There's a market valuation metric that Warren Buffett once called "probably the best single measure of where valuations stand at any given moment." Right now, that gauge is flashing a number that should at least get your attention: 220%.
This is the Buffett Indicator — the ratio of total U.S. stock market capitalization to gross domestic product. The math is simple: divide the total value of all U.S. publicly traded stocks (tracked via the Wilshire 5000 index) by U.S. GDP, and multiply by 100. A reading of 100% means the market is roughly equal in value to the entire output of the U.S. economy for a year. A reading of 220% means the market is valued at more than twice annual GDP.
For context: the Buffett Indicator hit roughly 140% before the dot-com crash in 2000. It was around 105% before the 2008 financial crisis. Buffett himself has historically used a threshold of approximately 120% as a signal to become more cautious.
Today's reading of 220% — based on current Wilshire 5000 market cap data relative to U.S. GDP figures — is territory we have not seen before.
What Berkshire is actually doing
Berkshire Hathaway's most recent 13-F filing and annual report reveal that the company is sitting on approximately $334 billion in cash and equivalents — a record.
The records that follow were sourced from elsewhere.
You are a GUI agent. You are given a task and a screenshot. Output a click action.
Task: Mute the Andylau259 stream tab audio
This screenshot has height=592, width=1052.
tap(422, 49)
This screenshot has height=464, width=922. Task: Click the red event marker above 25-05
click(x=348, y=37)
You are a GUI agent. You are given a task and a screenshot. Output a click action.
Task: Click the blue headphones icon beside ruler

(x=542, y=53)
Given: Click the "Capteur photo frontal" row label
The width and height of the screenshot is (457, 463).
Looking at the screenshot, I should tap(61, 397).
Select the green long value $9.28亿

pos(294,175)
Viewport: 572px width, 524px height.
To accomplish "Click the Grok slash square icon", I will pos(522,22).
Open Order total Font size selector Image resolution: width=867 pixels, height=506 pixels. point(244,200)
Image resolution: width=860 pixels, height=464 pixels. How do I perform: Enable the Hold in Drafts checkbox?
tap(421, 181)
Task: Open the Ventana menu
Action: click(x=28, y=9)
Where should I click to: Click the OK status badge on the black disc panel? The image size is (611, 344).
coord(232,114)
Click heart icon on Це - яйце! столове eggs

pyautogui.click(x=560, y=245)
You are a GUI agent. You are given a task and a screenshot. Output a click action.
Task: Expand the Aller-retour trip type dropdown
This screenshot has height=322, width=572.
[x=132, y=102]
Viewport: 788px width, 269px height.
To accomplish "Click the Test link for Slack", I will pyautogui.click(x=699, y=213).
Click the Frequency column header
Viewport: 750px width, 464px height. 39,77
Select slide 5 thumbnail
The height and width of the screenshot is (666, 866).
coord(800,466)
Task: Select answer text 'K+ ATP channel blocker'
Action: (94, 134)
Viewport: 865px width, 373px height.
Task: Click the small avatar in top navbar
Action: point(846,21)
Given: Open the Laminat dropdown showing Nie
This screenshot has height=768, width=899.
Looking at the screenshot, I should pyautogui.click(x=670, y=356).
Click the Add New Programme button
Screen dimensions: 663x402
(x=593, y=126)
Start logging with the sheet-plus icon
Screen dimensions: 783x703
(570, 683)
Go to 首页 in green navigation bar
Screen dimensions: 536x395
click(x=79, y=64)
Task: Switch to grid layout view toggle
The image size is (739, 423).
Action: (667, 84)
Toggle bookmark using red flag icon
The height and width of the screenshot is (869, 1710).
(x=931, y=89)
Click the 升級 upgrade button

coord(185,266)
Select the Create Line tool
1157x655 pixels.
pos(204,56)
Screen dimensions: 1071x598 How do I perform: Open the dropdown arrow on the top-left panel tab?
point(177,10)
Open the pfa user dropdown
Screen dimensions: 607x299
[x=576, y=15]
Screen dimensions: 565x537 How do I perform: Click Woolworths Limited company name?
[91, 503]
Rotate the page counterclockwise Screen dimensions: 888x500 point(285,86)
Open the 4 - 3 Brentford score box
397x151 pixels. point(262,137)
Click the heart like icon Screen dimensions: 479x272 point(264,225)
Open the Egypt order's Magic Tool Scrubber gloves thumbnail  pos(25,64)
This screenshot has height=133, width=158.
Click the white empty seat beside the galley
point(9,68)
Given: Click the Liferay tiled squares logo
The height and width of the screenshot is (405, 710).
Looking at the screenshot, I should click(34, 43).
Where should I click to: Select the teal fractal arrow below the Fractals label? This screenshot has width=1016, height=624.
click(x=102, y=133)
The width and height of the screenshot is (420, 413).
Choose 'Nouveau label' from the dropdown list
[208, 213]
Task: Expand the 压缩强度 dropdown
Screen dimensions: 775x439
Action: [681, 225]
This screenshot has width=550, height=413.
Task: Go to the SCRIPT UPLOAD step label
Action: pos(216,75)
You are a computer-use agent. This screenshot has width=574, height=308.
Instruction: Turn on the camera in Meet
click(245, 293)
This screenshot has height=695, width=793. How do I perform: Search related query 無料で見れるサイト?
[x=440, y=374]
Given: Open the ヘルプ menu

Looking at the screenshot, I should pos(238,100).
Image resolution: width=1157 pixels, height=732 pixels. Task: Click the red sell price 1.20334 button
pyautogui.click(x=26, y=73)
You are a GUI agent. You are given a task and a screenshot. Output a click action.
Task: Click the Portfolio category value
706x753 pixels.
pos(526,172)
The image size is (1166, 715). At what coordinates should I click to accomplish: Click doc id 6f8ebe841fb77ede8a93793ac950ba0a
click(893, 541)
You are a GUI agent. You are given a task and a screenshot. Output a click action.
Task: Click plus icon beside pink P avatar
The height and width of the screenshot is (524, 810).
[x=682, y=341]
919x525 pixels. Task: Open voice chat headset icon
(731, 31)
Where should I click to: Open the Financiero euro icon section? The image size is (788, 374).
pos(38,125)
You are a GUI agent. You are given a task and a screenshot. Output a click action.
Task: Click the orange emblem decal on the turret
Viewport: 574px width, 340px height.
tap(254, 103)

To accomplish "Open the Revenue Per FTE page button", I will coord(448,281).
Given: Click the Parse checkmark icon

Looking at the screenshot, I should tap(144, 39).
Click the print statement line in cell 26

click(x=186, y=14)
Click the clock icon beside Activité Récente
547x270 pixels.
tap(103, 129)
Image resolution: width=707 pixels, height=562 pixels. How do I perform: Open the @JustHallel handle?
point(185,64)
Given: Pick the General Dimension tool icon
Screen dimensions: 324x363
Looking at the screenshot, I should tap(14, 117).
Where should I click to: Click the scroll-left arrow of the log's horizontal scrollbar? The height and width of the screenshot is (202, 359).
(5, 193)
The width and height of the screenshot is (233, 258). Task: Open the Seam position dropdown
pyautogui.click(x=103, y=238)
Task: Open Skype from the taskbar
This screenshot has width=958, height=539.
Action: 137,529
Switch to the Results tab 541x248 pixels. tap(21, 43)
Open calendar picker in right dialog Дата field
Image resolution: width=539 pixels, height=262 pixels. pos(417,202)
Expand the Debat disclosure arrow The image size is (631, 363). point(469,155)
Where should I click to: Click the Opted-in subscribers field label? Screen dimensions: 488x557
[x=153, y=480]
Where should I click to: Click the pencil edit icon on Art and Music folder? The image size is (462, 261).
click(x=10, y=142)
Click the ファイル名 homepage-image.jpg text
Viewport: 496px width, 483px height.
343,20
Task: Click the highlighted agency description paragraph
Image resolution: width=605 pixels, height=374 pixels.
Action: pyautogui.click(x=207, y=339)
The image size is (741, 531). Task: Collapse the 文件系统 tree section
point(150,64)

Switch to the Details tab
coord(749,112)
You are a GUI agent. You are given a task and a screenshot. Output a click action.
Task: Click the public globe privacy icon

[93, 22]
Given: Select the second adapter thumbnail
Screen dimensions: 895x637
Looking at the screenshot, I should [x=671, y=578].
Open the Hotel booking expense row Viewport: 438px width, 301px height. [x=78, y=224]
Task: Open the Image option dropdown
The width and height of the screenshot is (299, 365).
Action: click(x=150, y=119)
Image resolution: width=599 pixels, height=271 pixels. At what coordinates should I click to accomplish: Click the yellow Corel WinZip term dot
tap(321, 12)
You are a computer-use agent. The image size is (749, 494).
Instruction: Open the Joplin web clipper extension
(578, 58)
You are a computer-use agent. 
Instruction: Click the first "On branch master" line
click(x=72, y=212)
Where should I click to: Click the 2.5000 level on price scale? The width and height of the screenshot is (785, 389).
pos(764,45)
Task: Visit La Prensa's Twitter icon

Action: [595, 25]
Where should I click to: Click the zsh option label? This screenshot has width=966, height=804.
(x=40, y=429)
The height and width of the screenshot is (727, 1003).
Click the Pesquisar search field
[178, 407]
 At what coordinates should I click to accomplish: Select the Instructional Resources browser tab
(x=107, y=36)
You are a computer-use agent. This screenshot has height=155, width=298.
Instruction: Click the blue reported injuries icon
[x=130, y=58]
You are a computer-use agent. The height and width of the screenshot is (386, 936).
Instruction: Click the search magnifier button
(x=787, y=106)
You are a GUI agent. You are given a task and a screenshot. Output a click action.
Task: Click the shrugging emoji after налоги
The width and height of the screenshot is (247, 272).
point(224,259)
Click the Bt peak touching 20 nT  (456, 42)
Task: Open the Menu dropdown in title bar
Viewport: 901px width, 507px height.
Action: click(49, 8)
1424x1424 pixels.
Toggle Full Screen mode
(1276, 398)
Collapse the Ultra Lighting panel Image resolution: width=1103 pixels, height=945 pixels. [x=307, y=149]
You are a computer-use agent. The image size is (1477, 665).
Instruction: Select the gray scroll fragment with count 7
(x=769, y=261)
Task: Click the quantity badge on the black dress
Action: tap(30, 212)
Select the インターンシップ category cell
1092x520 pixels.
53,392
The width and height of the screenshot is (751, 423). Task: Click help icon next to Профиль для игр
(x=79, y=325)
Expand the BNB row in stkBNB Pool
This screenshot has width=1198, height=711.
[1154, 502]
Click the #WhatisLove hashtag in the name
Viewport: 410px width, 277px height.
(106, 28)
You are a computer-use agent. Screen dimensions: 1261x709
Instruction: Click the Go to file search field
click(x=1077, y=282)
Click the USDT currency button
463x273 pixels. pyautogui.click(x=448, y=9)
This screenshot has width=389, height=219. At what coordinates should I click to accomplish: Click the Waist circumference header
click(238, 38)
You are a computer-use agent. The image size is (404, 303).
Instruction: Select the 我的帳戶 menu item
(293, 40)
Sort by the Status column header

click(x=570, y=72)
Berkshire has been a net seller of equities for roughly eight consecutive quarters. That means the world's most famous long-term investor has been consistently selling more stock than he's been buying, for two straight years.
If you're looking for the single most behavioral signal the Buffett Indicator comes with, that's it. The man who invented the metric is sitting on the largest cash pile in his company's history.
So should you panic? No. Here's the nuance.
Buffett has also said, repeatedly and on the record, "never bet against America." He is a long-term structural bull on the U.S. economy. The Buffett Indicator has been elevated — running above its historical averages — for most of the past decade, and anyone who sold equities entirely based on a reading above 150% in 2017 missed one of the great bull runs in market history.